1. Field of Invention
The present invention relates to a surface acoustic wave device using crystal glass. More specifically, the invention relates to a surface acoustic wave device using a so-calledin-plane rotational ST-cut crystal plate, and a communications apparatus using the same.
2. Description of Related Art
Surface acoustic wave devices represented by surface acoustic wave resonators and surface acoustic wave filters utilizing a surface acoustic wave (SAW) use a planar piezoelectric material. Known surface acoustic wave devices have an IDT (Interdigital Transducer) electrode on the main surface of a piezoelectric flat plate and has reflectors on both sides of the IDT electrode to oscillate a high frequency region stably. ST-cut surface acoustic wave devices are known in which an ST-cut crystal plate is used as a piezoelectric material that forms a surface acoustic wave device for the purpose of reducing the fluctuation in frequency relative to temperature changes and in which the X-axis (electrical axis) of the ST-cut crystal plate is the propagating direction of the surface acoustic wave.
FIG. 2 is an explanatory diagram of an SAW resonator, which is an example of the surface acoustic wave device, wherein (1) is a plan view thereof and (2) is a partly cutaway sectional view taken along line A—A of (1).

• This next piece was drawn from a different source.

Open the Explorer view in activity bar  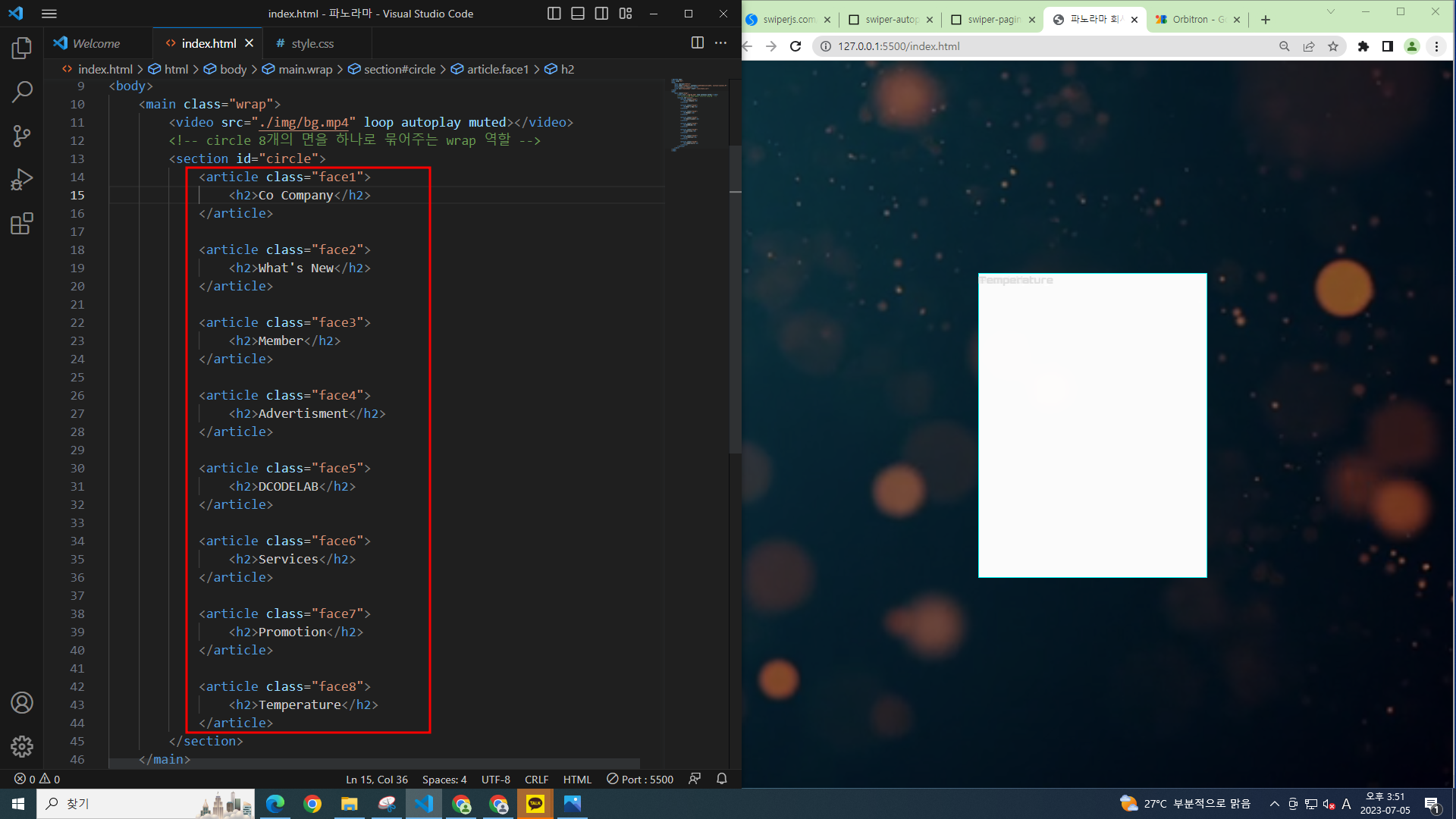coord(22,49)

As shown in FIG. 2(1), an SAW resonator 10 uses, for example, an ST-cut crystal plate 12 as a substrate, having an IDT electrode 14 at the center of the main surface of the substrate. The IDT electrode 14 can be composed of a comb-like positive electrode 14a and a negative electrode 14b, wherein one comb-like electrode piece is arranged between the other comb-like electrode piece. The SAW resonator 10 applies high-frequency voltage to the positive electrode 14a and the negative electrode 14b of the IDT electrode 14 to generate surface acoustic waves.

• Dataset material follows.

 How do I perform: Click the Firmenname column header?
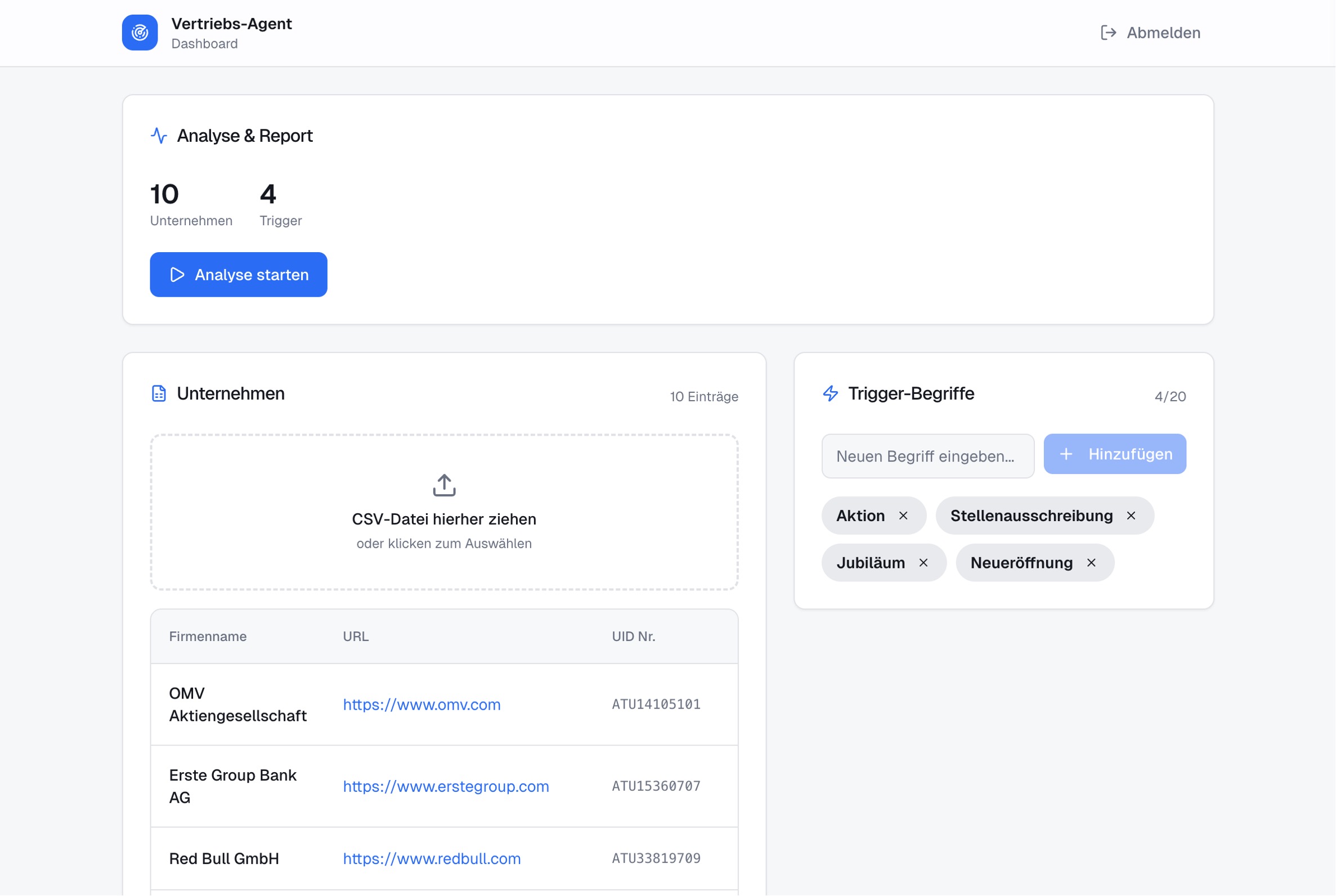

Also, reflectors 16 (16a and 16b) having a plurality of short-circuit electrodes are disposed on both sides of the IDT electrode 14. The reflectors 16 reflect the surface acoustic waves toward the IDT electrode 14. For example, Japanese unexamined patent application publication number JP9-148879 discloses that a ratio of the electrode width to the pitch of electrodes can be set to 0.65 or more in order to reduce the frequency fluctuation due to the formation error of the IDT electrode. More specifically, it is disclosed that η≧0.65 must be satisfied where the ratio of an electrode width Lt and an interelectrode pitch Pt, which are shown in FIG. 2(2), is η. Reference symbol Ht shown in this drawing denotes the thickness (film thickness) of the IDT electrode 14.